[Given data Boundary: Start]

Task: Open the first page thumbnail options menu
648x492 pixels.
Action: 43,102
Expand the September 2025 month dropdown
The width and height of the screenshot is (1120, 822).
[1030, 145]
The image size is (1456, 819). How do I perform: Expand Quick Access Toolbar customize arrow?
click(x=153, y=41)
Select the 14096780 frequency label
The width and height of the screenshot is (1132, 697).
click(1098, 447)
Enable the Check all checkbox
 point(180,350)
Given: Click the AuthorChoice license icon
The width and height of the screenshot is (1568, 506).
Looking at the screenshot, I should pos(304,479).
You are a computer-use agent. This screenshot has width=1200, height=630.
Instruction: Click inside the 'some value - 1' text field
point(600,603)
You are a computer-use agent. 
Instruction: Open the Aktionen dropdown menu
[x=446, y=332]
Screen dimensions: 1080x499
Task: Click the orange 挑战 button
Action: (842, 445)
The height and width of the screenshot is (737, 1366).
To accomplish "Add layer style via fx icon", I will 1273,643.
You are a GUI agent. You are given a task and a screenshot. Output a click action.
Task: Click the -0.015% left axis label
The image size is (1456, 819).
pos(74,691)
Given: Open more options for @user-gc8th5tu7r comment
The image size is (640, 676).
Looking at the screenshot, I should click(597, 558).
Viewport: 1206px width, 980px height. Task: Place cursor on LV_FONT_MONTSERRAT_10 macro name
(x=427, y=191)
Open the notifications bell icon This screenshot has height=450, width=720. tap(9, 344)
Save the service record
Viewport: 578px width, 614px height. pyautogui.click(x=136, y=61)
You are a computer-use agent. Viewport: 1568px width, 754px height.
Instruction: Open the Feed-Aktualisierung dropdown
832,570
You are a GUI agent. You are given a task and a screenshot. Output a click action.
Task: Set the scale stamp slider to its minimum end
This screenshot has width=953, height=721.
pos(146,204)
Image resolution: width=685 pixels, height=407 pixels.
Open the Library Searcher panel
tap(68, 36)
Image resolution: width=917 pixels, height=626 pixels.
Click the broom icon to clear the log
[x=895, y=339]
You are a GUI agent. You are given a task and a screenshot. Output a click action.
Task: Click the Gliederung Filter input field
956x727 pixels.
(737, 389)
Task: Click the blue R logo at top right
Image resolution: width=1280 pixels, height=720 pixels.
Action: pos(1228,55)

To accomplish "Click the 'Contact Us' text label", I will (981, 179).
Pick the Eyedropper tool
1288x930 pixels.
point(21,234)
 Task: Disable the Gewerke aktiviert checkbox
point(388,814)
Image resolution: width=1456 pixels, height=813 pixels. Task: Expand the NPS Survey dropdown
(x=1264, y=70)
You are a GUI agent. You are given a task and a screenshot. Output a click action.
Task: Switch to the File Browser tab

[Given data Boundary: End]

◆ **Exercise prompt**
Some lines contain the word "options". Pull each one out of the listing.

◆ **Completed task**
Task: Open the first page thumbnail options menu
Given: Open more options for @user-gc8th5tu7r comment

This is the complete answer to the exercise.